■FALL
その指も腕も。肩も、脚も。今まで幾度となく触ったことはある。
でも
巧をそういう意味で好きだと意識してから、豪は触れることが出来なくなっていた。
いや、触ることは出来る。
ただどうにも自分自身の全てが、ぎこちないような気がしてならない。巧や周囲に変に思われていないか不安になる。
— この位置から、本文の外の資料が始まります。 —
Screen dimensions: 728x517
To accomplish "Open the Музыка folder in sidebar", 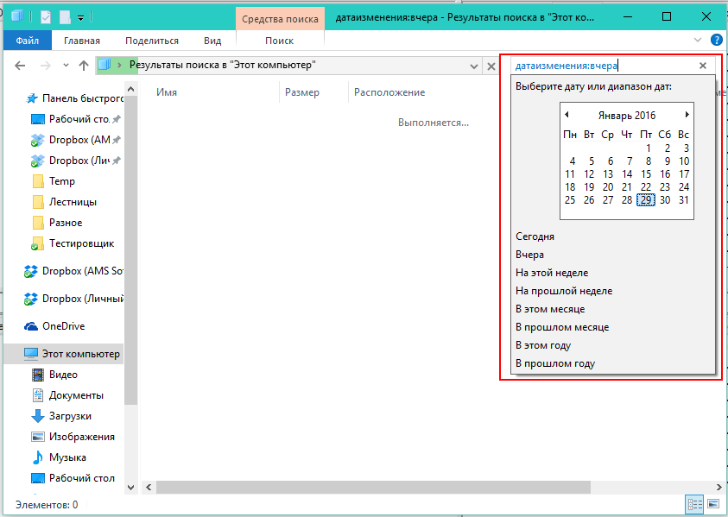I will coord(72,457).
豪は胸に綿を詰められたように息苦しくなり俯いた。風邪をひいたときに、幾重にもかけられた布団のような圧迫感。
「豪」
巧の足元の薄い影が歩みを止めた。
名前を呼ばれ視線をあげると、突然黙ってしまい、少し遅れて歩く豪を不思議そうに見つめる巧と目があう。
――わからないんじゃろうな
思いの外穏やかな心で豪は想う。
豪の巧に対する気持ちは「欲」と言うには淡い。
時々妙に焦れたり、苛立ちを感じる。そしてそれと同時に、うすく白い何かにふわりと包まれ身体が浮いたようにもなる、そんな気持ち。
わからないんじゃろうなぁ
それで良いように思う。
気付かれてしまったら、自分は今後どう接していいのか悩むだろう。
「なんでもねえ。腹減っただけじゃ」
いつも通りの顔をして、豪は歩みを早めて巧の隣に並ぶ。
巧はいつだって野球の事で頭がいっぱいで構わない。そんな巧だから目が追うのだ。
巧は先程豪の話を聞いていなかった。
時々ある、巧の意識が逸れる時間。マウンドに立つ際には絶対にない、何を見ているのか読めないぼうっとしたような間。
そんなわずか数秒間ですら、豪は巧の視界に何が映っているのか知りたい。
巧の見ているものならば些細なことも知りたい。
今は、同じこの茜空が瞳に映っているのだろうか。
豪は巧の横を歩きながら、ふいと空を仰いだ。